A few weeks after we arrived here in Mexico, I was privileged to help host a tract team of young people. The 4 girls that stayed in our home were a real blessing to me and I enjoyed hosting and fixing meals for them.
However, I won’t forget the night they arrived – my friend and mentor, Collette Burch, brought them over and after helping carry in their bags, she handed me the hugest pineapple I have ever seen and said, off-handedly, “Here’s a pineapple to help with their breakfast tomorrow.” No big deal, right?
But to me, standing in the foyer of my new home, with this monster pineapple staring back at me and the prickly skin pressing into my palm, it was a big deal. To be honest (embarrassingly so), I had no idea how to get this pineapple from its “monster” condition into a nice cut-glass bowl, sitting on my breakfast table. To my mother – this is not your fault. I’m sure you showed me how to do this many times and I was distracted with which tree to climb next or which football play to draw in the dirt – I was a hopeless tomboy.
But I quickly thanked Collette with a smile and carried my pineapple to the kitchen, still wondering about a plan of action. Yes, I could have asked her for help – probably should have. But my independent nature took over and I decided to not appear helpless in yet another way in this new place, this new country….I would figure this out on my own.
So the next morning long before the girls were up, I was in my kitchen with the biggest knife I own in my hand and this massive pineapple, now chilled, sitting on the countertop. With a deep breath, I began.
Later on, as the girls expressed their delight at the delicious, incredibly sweet chunks of pineapple, I sat back with a smile and wondered – “Did I really do that right?” I wasn’t sure, but it seemed passable, anyway. A few days later, I put aside my independent, I can do this streak and asked Collette, “So how do you cut up these huge pineapples?” She very efficiently told me several rather easy steps and I compared them to the “hacking away” job I had done in my kitchen. I had done some parts of the job correctly but others, I had not. How much better if I had simply asked...how much easier it would have been to say “could you give me a couple quick pointers?”….of course, she would have done it gladly.
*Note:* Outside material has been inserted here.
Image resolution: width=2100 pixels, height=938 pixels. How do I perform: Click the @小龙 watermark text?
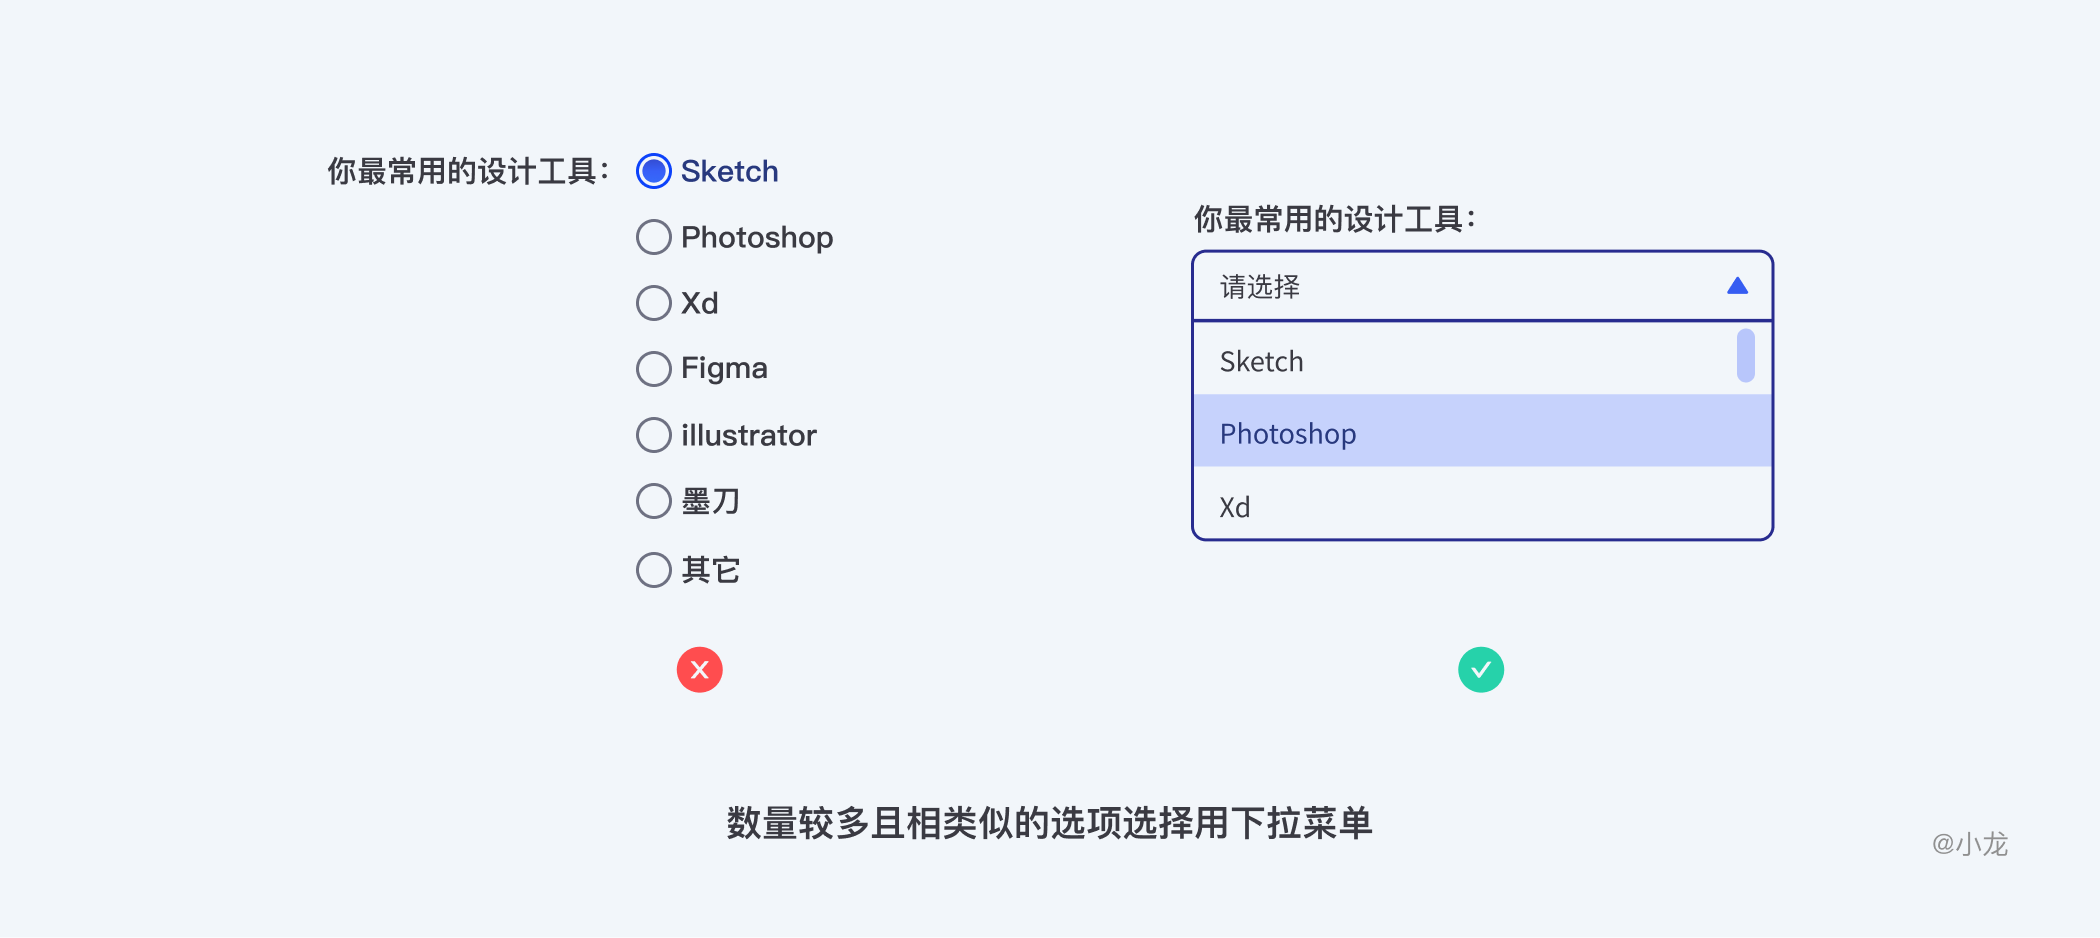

In how many areas of my life is God standing, waiting to help me and I independently, knife in hand, forge ahead without asking His advice? How He longs to help me, how He longs to show me the right way, His way, to deal with the circumstances I am facing, but I never slow down to ask.
Lord, forgive me. As incompetent as I was with that huge pineapple, even more incompetent am I to walk this road You’ve called me to walk. Only through Your guidance and Your instruction, do I have the ability to accomplish Your purposes in my life.
I have cut up and eaten many Mexican pineapples since that morning, and I don’t think I ever make the first slice without remembering His desire to guide and help me, if I’ll only ask.